DATA FOR THE TASK start
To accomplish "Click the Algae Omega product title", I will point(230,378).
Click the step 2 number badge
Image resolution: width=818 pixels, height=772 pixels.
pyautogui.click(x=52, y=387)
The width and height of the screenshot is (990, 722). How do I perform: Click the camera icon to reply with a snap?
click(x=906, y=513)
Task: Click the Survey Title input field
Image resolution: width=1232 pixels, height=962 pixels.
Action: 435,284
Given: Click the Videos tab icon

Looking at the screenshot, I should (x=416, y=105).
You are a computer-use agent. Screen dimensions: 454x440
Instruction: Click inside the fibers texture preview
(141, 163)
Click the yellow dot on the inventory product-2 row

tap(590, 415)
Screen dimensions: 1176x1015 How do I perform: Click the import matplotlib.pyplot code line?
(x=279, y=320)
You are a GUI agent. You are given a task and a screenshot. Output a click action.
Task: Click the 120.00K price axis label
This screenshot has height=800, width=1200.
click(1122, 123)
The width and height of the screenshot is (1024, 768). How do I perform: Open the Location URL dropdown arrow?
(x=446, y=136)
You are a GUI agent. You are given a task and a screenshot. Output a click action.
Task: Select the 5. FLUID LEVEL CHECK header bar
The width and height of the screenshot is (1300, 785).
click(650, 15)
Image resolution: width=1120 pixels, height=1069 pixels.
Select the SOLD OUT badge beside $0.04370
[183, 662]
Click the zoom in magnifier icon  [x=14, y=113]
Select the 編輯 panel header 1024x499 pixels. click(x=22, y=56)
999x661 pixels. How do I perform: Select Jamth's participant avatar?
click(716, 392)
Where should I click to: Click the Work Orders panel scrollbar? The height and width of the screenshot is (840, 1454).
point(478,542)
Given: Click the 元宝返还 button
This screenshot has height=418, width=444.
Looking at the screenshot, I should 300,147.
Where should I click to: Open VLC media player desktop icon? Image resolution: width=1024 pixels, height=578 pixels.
DATA FOR THE TASK end
Reproduce the records above, substituting "Screen size" for every occurrence of "Image resolution" and leaving all other text unchanged.

→ **CORRECT ANSWER**
To accomplish "Click the Algae Omega product title", I will point(230,378).
Click the step 2 number badge
Screen size: width=818 pixels, height=772 pixels.
pyautogui.click(x=52, y=387)
The width and height of the screenshot is (990, 722). How do I perform: Click the camera icon to reply with a snap?
click(x=906, y=513)
Task: Click the Survey Title input field
Screen size: width=1232 pixels, height=962 pixels.
Action: 435,284
Given: Click the Videos tab icon

Looking at the screenshot, I should (x=416, y=105).
You are a computer-use agent. Screen dimensions: 454x440
Instruction: Click inside the fibers texture preview
(141, 163)
Click the yellow dot on the inventory product-2 row

tap(590, 415)
Screen dimensions: 1176x1015 How do I perform: Click the import matplotlib.pyplot code line?
(x=279, y=320)
You are a GUI agent. You are given a task and a screenshot. Output a click action.
Task: Click the 120.00K price axis label
This screenshot has height=800, width=1200.
click(1122, 123)
The width and height of the screenshot is (1024, 768). How do I perform: Open the Location URL dropdown arrow?
(x=446, y=136)
You are a GUI agent. You are given a task and a screenshot. Output a click action.
Task: Select the 5. FLUID LEVEL CHECK header bar
The width and height of the screenshot is (1300, 785).
click(650, 15)
Screen size: width=1120 pixels, height=1069 pixels.
Select the SOLD OUT badge beside $0.04370
[183, 662]
Click the zoom in magnifier icon  [x=14, y=113]
Select the 編輯 panel header 1024x499 pixels. click(x=22, y=56)
999x661 pixels. How do I perform: Select Jamth's participant avatar?
click(716, 392)
Where should I click to: Click the Work Orders panel scrollbar? The height and width of the screenshot is (840, 1454).
point(478,542)
Given: Click the 元宝返还 button
This screenshot has height=418, width=444.
Looking at the screenshot, I should 300,147.
Where should I click to: Open VLC media player desktop icon? Screen size: width=1024 pixels, height=578 pixels.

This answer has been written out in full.